The primary objective of this study was to demonstrate the effectiveness of machine learning (ML) in predicting the mechanical behavior of sandwich structures. To achieve this, the study focused on assessing the bending response of environmentally friendly sandwich beams consisting of auxetic cores made from polylactic acid (PLA) and flax/epoxy composite face sheets reinforced with halloysite nanotubes (HNTs). Two ML techniques, specifically shallow neural networks (SNNs) and deep neural networks (DNNs), were employed to predict the specific energy absorption (SEA) and load‐deflection curves of these sandwich beams, respectively.
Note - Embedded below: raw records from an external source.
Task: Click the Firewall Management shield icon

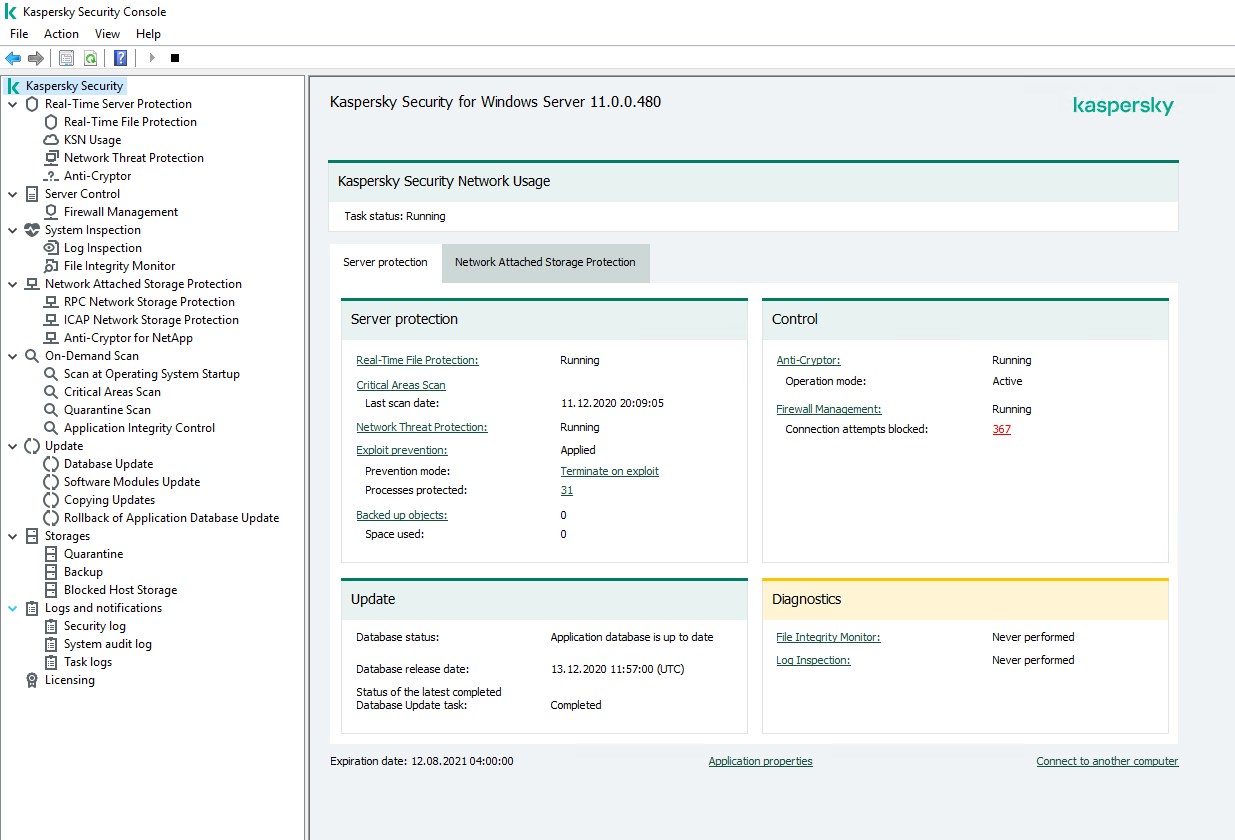Action: [x=51, y=212]
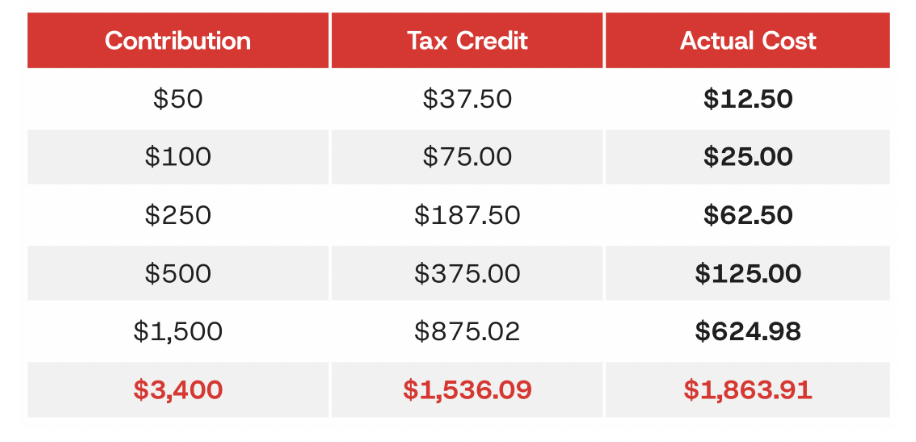Click the $375.00 tax credit value

click(x=467, y=273)
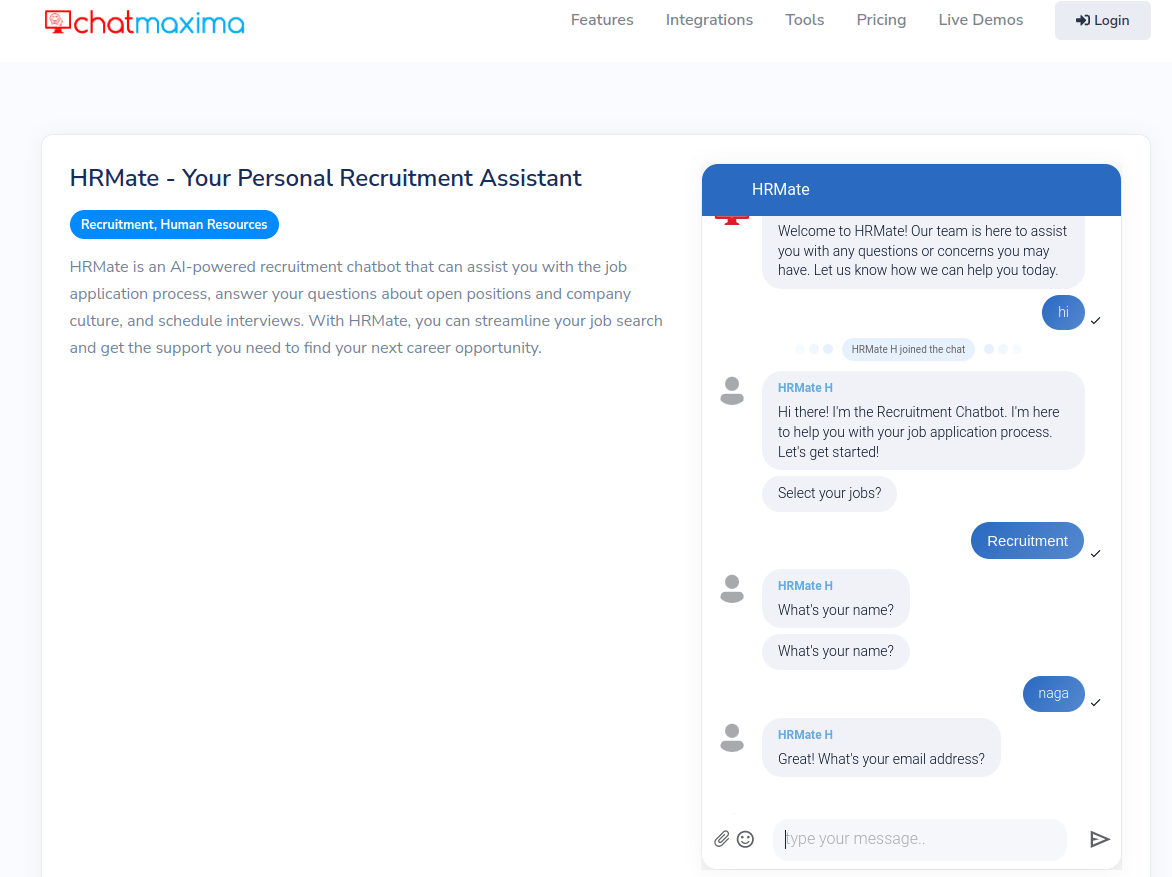The image size is (1172, 877).
Task: Click the login arrow icon in Login button
Action: pyautogui.click(x=1084, y=20)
The key design parameters under consideration included the HNT content in the face sheets and three geometric characteristics of the auxetic cells. Subsequently, 16 distinct specimens were meticulously designed for manufacturing, following Taguchi's experimental design principles. The cores of the structures were produced using 3D printing techniques, while the face sheets were meticulously fabricated using a hand layup process. These prepared specimens were then subjected to a three‐point bending test, and the collected data were employed to train the aforementioned neural networks. The outcomes of this study revealed that an SNN with a single hidden layer comprising seven neurons effectively predicted the SEA of the structures across various design parameter values. Additionally, the remarkable performance of a DNN, consisting of five hidden layers with 128, 64, 32, 16, and 8 units, respectively, was demonstrated by comparing its predicted results with the experimental results for a randomly designed sandwich beam.Highlights
ML techniques were used for bending behavior of sandwich beams.
The beams were made of flax/epoxy/HNT face sheets and 3D‐printed auxetic core.
SNN was successfully employed to predict the SEA of the structures.
DNN effectively predicted the load‐deflection curves.
HNT content and auxetic cells significantly impacted the bending properties.